L’immondizia non è però il solo campo di applicazione di questo singolare strabismo. Sono molti i casi in cui l’attesa di un avvenire migliore si trasforma nel rifiuto di gestire il presente. Uno degli argomenti usati contro l’Alta Velocità Torino-Lione è che a breve non ci sarà più bisogno di spostare tutte queste merci, perché — è stato detto — saranno trasportate dalle stampanti a tre D. È possibile: chi può dire che cosa ci riserverà il futuro? Ma se si ha tutta questa fiducia in una tecnologia che non è ancora tra noi, come se ne può avere così poca in un’altra che usiamo da secoli, e cioè la perforazione della montagna per fare un tunnel (il Buco del Viso risale al 1480)?

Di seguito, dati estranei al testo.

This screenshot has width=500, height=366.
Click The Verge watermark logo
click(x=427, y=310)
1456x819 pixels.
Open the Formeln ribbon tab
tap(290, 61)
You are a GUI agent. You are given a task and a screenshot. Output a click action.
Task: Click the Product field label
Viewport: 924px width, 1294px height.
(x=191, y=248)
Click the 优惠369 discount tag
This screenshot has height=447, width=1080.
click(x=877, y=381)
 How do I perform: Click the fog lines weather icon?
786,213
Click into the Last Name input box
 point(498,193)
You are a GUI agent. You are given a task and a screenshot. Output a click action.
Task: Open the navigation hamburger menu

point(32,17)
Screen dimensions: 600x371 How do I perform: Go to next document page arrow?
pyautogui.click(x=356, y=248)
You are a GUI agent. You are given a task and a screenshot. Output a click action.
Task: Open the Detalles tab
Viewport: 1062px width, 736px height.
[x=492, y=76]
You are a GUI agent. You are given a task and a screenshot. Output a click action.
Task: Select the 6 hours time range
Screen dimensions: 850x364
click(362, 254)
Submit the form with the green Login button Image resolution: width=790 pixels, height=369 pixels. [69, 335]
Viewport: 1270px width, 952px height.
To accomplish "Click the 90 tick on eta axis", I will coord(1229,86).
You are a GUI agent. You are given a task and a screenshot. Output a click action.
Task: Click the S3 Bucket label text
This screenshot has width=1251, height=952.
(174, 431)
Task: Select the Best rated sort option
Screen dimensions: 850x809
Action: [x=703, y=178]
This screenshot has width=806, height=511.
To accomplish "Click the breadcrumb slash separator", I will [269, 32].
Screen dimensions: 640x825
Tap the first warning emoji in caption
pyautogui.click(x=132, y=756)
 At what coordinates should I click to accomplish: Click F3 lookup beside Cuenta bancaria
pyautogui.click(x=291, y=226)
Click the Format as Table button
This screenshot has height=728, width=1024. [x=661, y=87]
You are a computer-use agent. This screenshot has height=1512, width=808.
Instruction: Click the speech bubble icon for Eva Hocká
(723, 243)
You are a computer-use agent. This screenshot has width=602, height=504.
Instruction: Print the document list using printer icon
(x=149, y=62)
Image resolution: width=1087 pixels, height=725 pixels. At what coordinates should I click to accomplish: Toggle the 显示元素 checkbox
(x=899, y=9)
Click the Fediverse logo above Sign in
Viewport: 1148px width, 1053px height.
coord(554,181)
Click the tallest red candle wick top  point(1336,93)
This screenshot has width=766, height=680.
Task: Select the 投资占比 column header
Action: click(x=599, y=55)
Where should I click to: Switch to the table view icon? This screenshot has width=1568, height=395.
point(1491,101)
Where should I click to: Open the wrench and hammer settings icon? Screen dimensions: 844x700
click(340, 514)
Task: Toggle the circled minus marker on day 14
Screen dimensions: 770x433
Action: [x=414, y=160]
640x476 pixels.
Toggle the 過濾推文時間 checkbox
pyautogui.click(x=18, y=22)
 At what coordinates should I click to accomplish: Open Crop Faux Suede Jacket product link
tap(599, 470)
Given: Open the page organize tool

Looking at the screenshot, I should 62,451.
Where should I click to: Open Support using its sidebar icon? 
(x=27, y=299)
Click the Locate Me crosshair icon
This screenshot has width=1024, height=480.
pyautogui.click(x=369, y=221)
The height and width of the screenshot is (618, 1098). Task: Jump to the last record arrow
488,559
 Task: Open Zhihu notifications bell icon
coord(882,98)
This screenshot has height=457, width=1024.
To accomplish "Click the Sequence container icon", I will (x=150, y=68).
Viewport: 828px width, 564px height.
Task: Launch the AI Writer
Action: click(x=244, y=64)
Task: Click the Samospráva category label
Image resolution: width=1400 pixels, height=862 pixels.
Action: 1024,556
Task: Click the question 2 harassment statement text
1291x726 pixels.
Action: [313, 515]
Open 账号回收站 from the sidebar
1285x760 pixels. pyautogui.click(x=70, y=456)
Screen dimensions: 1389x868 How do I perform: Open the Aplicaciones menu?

Allo stesso modo si ostenta sfiducia verso le banche che muovono i nostri soldi ma si scommette sulla tecnologia blockchain, forse nella convinzione che rischieremo di meno convertendo i nostri risparmi in una moneta virtuale. Oppure si diffida della democrazia rappresentativa, al punto di immaginare un tempo in cui non ci sarà più bisogno del Parlamento eletto a suffragio universale; ma si affida quella «diretta» a una piattaforma dove possono votare non più di centomila persone e che si è rivelata non esente da rischi di hackeraggio.
Cambiare il mondo è l’aspirazione di tutte le rivoluzioni. Ma nel frattempo? In questa domanda si misura il divario tra un movimento utopico e una forza di governo. I Cinquestelle sono ancora lontani dal colmarlo.